Was sollte ich als Startup beachten?
Ein Startup unterscheidet sich in vielerlei Hinsicht von etablierteren Unternehmen. Einer der bedeutendsten Unterschiede ist ganz klar Traffic. Einige Startups klagen: “Ich würde gerne testen, aber mein Traffic ist zu gering”. Traffic zu gering, um in absehbarer Zeit Ergebnisse zu erwarten? Startups in sehr früher Phase haben vergleichsweise wenig Traffic.
Hier ist zu raten, mit den Seiten zu beginnen, die am meisten Traffic erhalten.
Till hatte zu Beginn mit ähnlichen Problemen zu kämpfen und sich daher hauptsächlich auf das Testen der Startseite von Sonntagmorgen konzentriert. Nachdem er dann auch auf Einzelseiten mehr Traffic verzeichnete, konnte er Tests auch auf anderen Unterseiten ausrollen.

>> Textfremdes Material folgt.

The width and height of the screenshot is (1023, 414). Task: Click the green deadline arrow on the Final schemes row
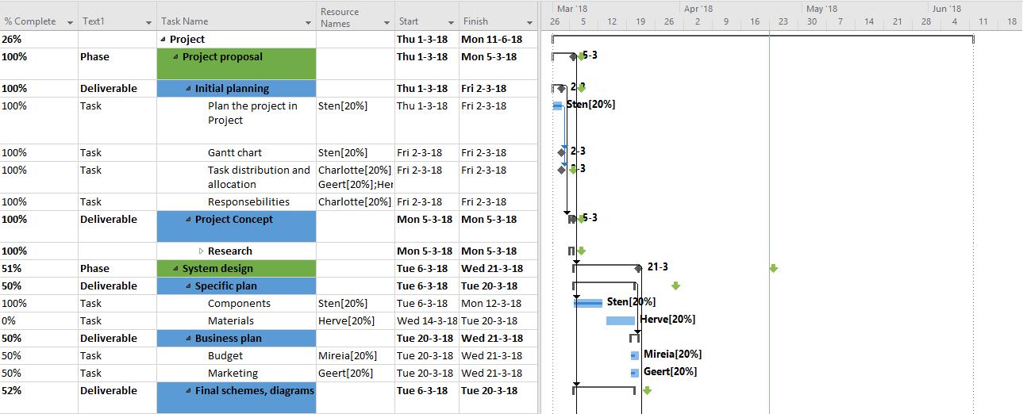(647, 390)
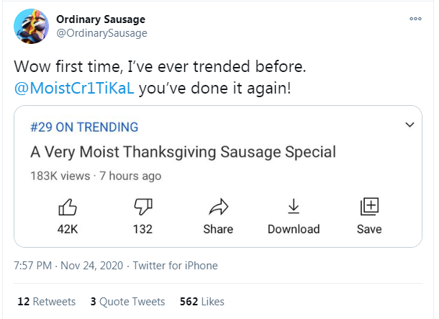This screenshot has height=319, width=439.
Task: Click the 42K likes count
Action: (68, 229)
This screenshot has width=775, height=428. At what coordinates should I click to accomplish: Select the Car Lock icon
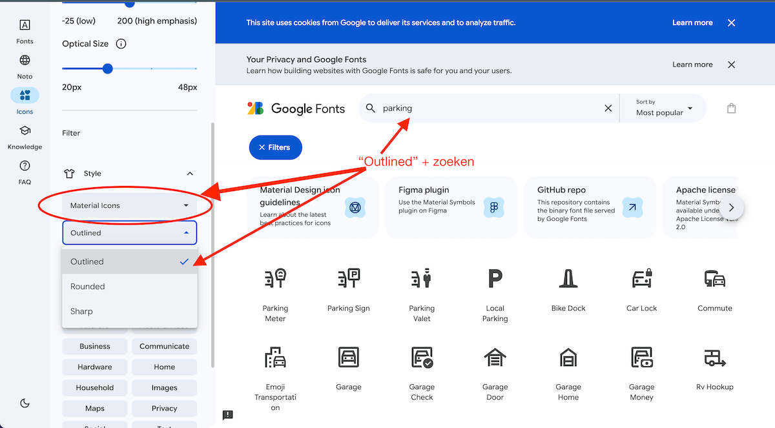641,279
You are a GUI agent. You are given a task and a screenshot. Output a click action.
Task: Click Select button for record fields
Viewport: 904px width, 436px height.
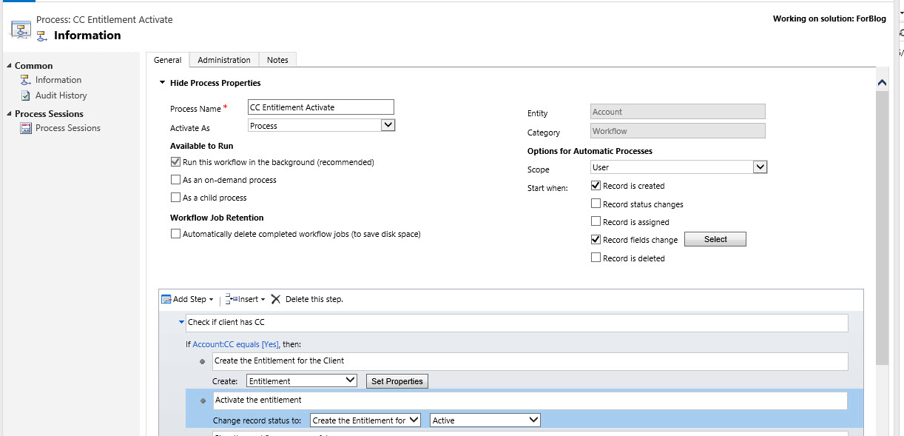715,239
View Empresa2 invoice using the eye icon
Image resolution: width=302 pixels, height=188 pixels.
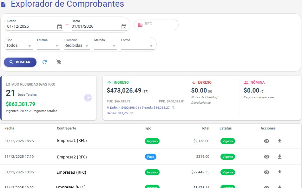[266, 157]
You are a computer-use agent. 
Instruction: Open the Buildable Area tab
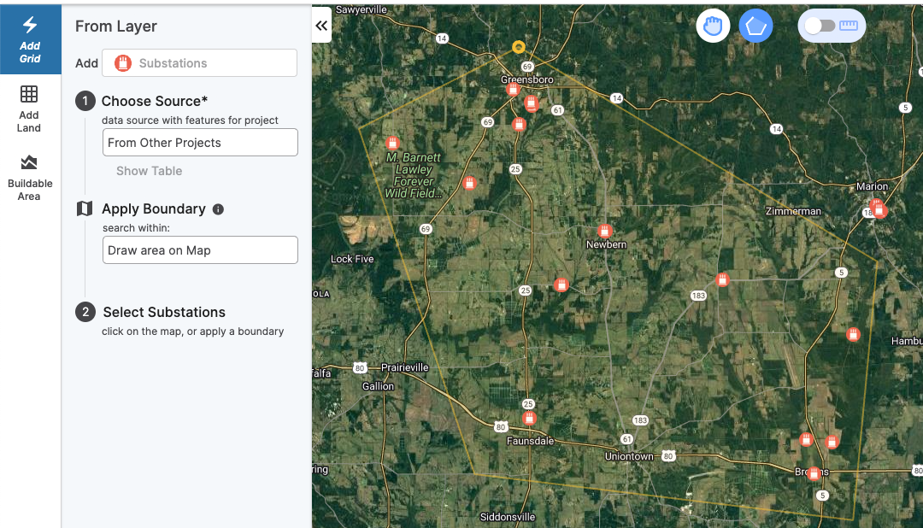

Kleine vs. große Veränderungen
Wenn man noch nicht so viel Traffic hat, kann man logischerweise nur auf wenige Daten über seine Besucher zurückgreifen. Wenn man also nur sehr kleine und kaum wahrnehmbare Veränderungen testet, dann lernt man nur sehr sehr kleine Unterschiede über seine Besucher kennen. Um letztendlich schon früh viel über seine Besucher zu lernen und die Seite zu optimieren, könnte man statt kleinen Veränderungen drastische Veränderungen durchführen. So lernt man schneller mehr über seine Besucher. Danach kann man iterativ vorgehen und immer weiter im Detail optimieren.
Stefan Decker von Stylemarks erklärt das Testen von kleinen kontra großen Veränderungen. “Da wir sehr zahlengetrieben arbeiten, führen wir seit dem ersten Tag A/B Tests durch. Anfangs hat sich dies auf größere Änderungen wie z.B. eine neue Navigationsstruktur bezogen, seitdem wir Optimizely benutzen benötigen wir allerdings fast keine Unterstützung unserer Entwickler mehr und testen praktisch alle relevanten Elemente unserer Seite. Dadurch lassen sich sehr schnell neue Ideen testen und objektive Entscheidungen treffen.”
Warum sollte jedes Startup mit dem Testen beginnen?
1. Mehr Umsatz bei quasi gleichem Budget
Unternehmen geben im Durchschnitt 9 mal so viel Geld für Traffic Generierung aus als für die Optimierung dieses Traffics auf der Webseite. Wenn man erkennt, dass bei einem Großteil des Traffics nicht zum Kunden wird, dann macht es einfach Sinn, einen Teil dieses Budgets statt in Anzeigen in Optimierung zu investieren.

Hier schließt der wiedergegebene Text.